Answer these questions using the study results extract:
1. What was the average word count of the responses generated by the ChatGPT o1 model?
2. Which topic received the lowest total DISCERN score, and what was that score?
3. How many times does the word "chemotherapy" occur across all texts?

* Source extract:
■ ■ ■ ■ ■

Twenty of the most frequently searched topics were obtained from the Google and Yandex search engines. When these topics were provided to the ChatGPT o1 model, the average number of words in the generated responses was calculated to be 654.9 (SD=221.62). According to Ateşman’s [9] readability formula, the average readability score was 55.45 (SD=6.06), which was evaluated as moderately difficult to read. According to the Çetinkaya-Uzun readability formula, the average readability score was 85.53 (SD=4.0), and it was assessed as independently readable at the 5^th-7^th grade level. In the Pearson correlation analysis, R²=0.395 was calculated and deemed statistically significant (p=0.003). The ranking of the obtained topics by frequency, word counts, Ateşman [9] readability scores, and Çetinkaya-Uzun readability scores is presented in Table 1 and Figure 1.

Quality Analysis

According to the DISCERN quality analysis, which consists of sixteen questions, Question 1, (“Is it relevant?”) and Question 15 (“Does it provide support for shared decision-making?”) received a score of 5 in all topics. Question 4 (“Are the sources of information used in compiling the publication clearly stated?”) and Question 5 (“Is it clear when the published information is being used or reported?”) received a score of 1 across all topics because no information was provided. The average score for the responses to the questions was 3.41 (SD=1.68). When all questions were evaluated together, significant score differences were observed with the use of the ANOVA test (p<0.001, F=79.82). The results of the scoring of DISCERN quality analysis questions are detailed in Figure 2.

The total DISCERN score was calculated to have an average of 54.55 (SD=5.75), with the lowest score being 43 for the “colon cancer” topic and the highest score being 66 for the “blood from the anus” topic. The average total DISCERN score was classified as good. It was observed that 13 topics (65%) could be described as good, 6 topics (30%) as fair, and 1 topic (5%) as excellent. It was noted that none of the topics could be evaluated as poor or very poor according to the DISCERN analysis of the ChatGPT o1 model. The GQS score had an average of 4.35 (SD=0.75), indicating a rating between good and excellent. It was observed that 10 topics (50%) received a score of 5 and could be evaluated as excellent, 7 topics (35%) received a score of 4, evaluated as good, and 3 topics received a score of 3, evaluated as fair. In the correlation analysis, no significant correlation was observed between the DISCERN scores and GQS scores (R²=0.002, p=0.831). The total DISCERN and GQS scores are presented in Table 2 and Figure 3.

A comparative analysis was not performed because the evaluators’ scores were consistent.

Qualitative Analyses

In the qualitative analyses conducted, independent of the topic headings, the themes of the content were identified as cancer definitions, symptoms, risk factors, diagnostic methods, treatment options, life expectancy and prognosis, prevention and early diagnosis, and quality of life. Particularly, recurring content included definitions of colon and rectal cancer, risk factors, explanations of treatment methods, and recommendations for early diagnosis and screening.

The nine most frequently used words across all texts were observed to be “cancer” (215 occurrences), “colon” (189), “treatment” (142), “symptoms” (98), “stage” (87), “surgery” (76), “chemotherapy” (64), “life” (61), and “risk” (59). The frequency and cross-connections of the words used in the text are presented in Figure 4.

■ ■ ■ ■ ■

* Provided data:
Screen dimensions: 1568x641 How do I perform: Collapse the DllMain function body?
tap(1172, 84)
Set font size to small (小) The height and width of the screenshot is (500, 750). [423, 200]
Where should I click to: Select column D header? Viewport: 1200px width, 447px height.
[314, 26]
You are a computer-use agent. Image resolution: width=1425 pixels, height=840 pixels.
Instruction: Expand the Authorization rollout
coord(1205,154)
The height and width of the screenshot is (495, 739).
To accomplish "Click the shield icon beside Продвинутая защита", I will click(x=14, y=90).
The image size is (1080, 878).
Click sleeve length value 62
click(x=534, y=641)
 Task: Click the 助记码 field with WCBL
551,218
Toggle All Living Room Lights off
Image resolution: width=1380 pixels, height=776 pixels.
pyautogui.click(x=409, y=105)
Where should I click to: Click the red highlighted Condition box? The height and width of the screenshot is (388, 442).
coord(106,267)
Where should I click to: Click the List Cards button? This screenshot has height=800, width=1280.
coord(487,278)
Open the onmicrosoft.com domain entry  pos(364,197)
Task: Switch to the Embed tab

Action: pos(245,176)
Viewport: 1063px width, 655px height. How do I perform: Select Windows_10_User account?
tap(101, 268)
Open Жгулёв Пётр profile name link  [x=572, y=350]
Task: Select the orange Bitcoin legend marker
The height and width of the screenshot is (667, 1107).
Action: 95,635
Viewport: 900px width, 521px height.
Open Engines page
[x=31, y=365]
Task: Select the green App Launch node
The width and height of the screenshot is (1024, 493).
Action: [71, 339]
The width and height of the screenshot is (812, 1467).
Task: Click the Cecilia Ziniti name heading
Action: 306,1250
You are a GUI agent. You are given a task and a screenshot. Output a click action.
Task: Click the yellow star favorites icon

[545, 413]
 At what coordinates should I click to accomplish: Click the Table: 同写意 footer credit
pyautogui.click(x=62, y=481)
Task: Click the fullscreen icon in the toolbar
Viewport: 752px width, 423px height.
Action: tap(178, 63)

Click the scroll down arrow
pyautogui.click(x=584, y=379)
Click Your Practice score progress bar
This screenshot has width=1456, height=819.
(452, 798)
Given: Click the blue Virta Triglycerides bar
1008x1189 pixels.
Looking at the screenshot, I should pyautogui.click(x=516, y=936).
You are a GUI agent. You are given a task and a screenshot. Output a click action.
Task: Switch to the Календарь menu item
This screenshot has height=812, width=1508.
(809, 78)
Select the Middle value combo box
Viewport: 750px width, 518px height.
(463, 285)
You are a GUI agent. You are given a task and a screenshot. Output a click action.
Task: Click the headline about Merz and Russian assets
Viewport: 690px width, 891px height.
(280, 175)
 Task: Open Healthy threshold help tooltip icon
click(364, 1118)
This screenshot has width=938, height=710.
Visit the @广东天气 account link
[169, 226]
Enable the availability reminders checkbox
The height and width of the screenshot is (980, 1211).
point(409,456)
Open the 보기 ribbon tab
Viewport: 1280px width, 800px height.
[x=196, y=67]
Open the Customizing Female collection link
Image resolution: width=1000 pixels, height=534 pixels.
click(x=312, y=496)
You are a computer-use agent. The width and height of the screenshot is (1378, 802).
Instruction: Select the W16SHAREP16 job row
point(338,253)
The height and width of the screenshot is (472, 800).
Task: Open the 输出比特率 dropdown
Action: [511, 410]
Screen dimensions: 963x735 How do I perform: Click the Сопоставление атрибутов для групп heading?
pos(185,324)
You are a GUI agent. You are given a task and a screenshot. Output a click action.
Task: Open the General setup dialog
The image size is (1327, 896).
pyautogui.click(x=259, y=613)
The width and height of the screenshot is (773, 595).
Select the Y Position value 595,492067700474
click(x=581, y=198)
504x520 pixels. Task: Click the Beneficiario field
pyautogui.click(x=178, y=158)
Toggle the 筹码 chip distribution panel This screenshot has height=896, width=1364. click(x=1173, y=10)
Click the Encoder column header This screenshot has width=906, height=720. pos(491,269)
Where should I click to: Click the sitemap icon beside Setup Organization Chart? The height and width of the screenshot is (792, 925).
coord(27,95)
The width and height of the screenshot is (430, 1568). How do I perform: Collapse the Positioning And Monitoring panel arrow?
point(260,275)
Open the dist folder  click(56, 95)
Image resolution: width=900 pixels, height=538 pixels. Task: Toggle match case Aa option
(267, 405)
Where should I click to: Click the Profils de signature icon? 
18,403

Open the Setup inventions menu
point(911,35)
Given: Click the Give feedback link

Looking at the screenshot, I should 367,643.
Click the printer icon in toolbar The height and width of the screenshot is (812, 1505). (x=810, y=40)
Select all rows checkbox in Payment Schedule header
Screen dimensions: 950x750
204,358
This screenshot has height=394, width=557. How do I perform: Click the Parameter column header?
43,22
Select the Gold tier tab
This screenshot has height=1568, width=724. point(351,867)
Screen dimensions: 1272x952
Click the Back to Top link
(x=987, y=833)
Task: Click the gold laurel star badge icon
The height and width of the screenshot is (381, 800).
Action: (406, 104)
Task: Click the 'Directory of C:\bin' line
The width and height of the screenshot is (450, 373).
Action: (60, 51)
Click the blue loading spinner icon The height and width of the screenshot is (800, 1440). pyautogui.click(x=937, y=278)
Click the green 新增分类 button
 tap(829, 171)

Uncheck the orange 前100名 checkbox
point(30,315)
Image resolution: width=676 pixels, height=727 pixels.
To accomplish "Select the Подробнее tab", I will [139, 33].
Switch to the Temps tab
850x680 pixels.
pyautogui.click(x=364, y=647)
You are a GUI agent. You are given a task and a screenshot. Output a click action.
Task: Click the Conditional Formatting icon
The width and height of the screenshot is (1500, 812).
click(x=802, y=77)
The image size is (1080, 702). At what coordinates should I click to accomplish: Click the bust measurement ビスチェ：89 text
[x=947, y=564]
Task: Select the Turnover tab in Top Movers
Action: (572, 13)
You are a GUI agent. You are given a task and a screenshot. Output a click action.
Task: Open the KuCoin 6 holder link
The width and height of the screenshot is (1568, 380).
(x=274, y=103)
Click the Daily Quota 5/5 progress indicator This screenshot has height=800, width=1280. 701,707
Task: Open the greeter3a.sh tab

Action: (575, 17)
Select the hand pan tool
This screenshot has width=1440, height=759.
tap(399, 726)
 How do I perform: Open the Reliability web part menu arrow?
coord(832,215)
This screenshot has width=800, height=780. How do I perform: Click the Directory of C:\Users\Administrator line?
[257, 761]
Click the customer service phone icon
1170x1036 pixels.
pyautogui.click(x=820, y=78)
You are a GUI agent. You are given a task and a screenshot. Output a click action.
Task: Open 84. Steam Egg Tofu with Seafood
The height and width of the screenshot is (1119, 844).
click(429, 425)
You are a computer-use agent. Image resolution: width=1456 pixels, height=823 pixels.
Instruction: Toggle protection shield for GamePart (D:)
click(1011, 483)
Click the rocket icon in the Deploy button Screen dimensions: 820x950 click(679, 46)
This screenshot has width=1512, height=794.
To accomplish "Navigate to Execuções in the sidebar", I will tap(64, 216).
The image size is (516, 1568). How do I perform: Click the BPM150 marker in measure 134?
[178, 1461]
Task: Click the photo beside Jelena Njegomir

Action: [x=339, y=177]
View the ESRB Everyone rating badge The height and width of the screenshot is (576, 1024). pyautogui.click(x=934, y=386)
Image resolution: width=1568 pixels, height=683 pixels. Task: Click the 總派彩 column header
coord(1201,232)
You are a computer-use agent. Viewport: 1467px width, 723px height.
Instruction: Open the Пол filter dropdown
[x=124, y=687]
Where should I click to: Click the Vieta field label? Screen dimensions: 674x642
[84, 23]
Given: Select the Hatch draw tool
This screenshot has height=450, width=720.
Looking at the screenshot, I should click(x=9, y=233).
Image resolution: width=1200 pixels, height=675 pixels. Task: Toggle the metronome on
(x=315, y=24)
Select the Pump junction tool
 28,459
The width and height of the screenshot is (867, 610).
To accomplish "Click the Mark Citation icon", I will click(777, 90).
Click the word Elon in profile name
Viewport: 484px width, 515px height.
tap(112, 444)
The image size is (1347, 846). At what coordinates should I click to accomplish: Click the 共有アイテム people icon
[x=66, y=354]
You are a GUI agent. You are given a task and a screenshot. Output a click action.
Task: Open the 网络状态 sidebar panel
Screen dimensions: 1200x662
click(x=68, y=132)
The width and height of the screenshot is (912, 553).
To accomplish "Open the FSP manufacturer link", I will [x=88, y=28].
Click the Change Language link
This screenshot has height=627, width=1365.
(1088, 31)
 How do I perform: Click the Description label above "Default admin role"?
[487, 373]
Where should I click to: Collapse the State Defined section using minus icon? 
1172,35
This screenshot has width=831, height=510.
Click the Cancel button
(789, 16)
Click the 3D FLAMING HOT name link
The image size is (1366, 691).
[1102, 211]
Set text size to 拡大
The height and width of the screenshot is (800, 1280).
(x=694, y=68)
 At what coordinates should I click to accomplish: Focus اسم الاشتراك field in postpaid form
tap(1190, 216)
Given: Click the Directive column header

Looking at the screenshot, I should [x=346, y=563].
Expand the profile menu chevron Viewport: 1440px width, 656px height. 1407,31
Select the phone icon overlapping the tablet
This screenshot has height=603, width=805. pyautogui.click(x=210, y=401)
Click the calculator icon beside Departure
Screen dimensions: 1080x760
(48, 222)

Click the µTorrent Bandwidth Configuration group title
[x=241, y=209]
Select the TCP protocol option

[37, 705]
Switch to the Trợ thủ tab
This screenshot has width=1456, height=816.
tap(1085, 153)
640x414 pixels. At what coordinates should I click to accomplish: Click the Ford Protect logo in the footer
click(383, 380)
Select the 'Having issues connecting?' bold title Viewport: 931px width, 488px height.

■ ■ ■ ■ ■

* Expected output:
1. 654.9 words (SD=221.62)
2. "colon cancer," with a score of 43
3. 64 times